Задание:
Сколько лет было Николаю Карамзину, когда он отправился в Европу, согласно фрагменту документа?

Фрагмент документа:
□ □ □ □ □

«Между тем вышли на берег два немца, которые в особливой кибитке едут с нами до Кенигсберга; легли подле меня на траве, закурили трубки и от скуки начали бранить русский народ». Эти строки сочинены двести двадцать лет назад; точнее, быть может, и не сочинены в том виде, в котором я привел их здесь, но происшествие, описанное в них, действительно произошло на рубеже весны и лета 1789 года, да и соответствующая заметка в дневнике современника оставлена именно тогда же. Двести двадцать лет назад началось одно из самых знаменитых путешествий в нашей словесности: двадцатитрехлетний Николай Карамзин отправился в Европу; его путевой дневник, преображенный через пару лет в объемный эпистолярий, стал точкой отсчета современной русской прозы, которая, по больше части, так и мечется между двумя травелогами - карамзинским и радищевским. Но мы сейчас не об этом: не о русской литературе и даже не о путешествиях русских писателей. Скорее наоборот. Но пока продолжим цитату: «Я, перестав писать, хладнокровно спросил у них, были ли они в России далее Риги? “Нет”, -- отвечали они. “А когда так, государи мои, - сказал я, - то вы не можете судить о русских, побывав только в пограничном городе”». Что называется, срезал русский путешественник грубых и невежественных немцев. Но вот вопрос: а что, если наши немцы проехали бы восточнее Риги, да что там Риги, восточнее самого Петербурга? Что сказали бы? Что написали?

□ □ □ □ □

Показанные данные:
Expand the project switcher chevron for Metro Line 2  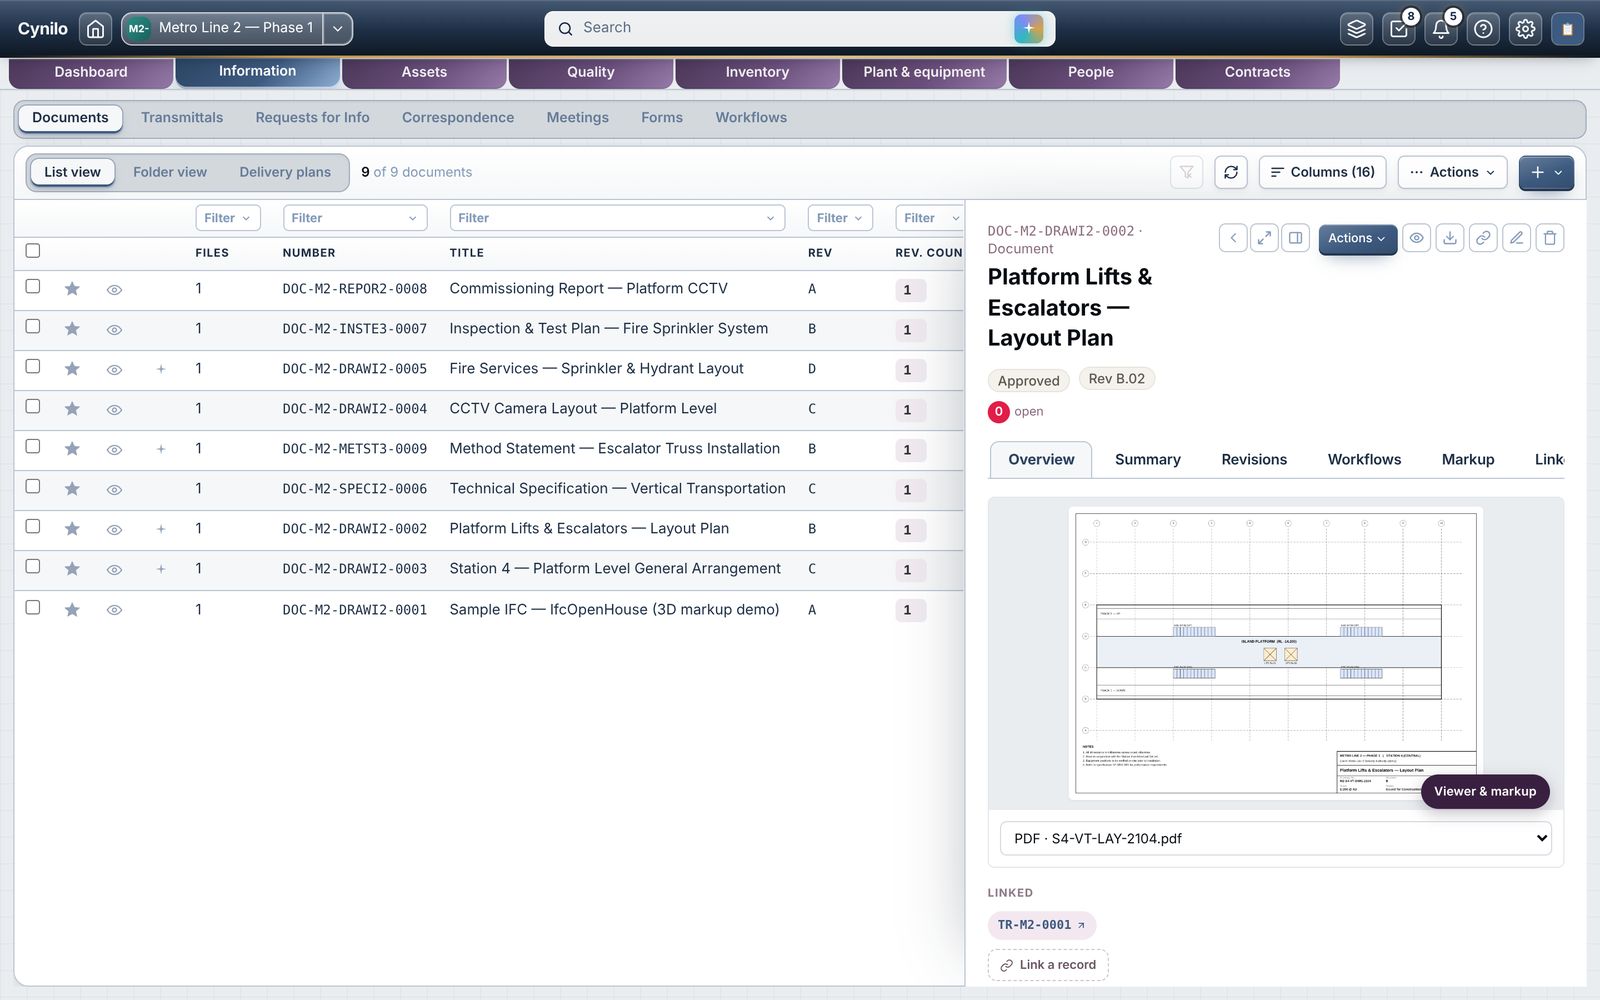(x=338, y=29)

□ □ □ □ □

Ответ на задание:
Двадцать три года.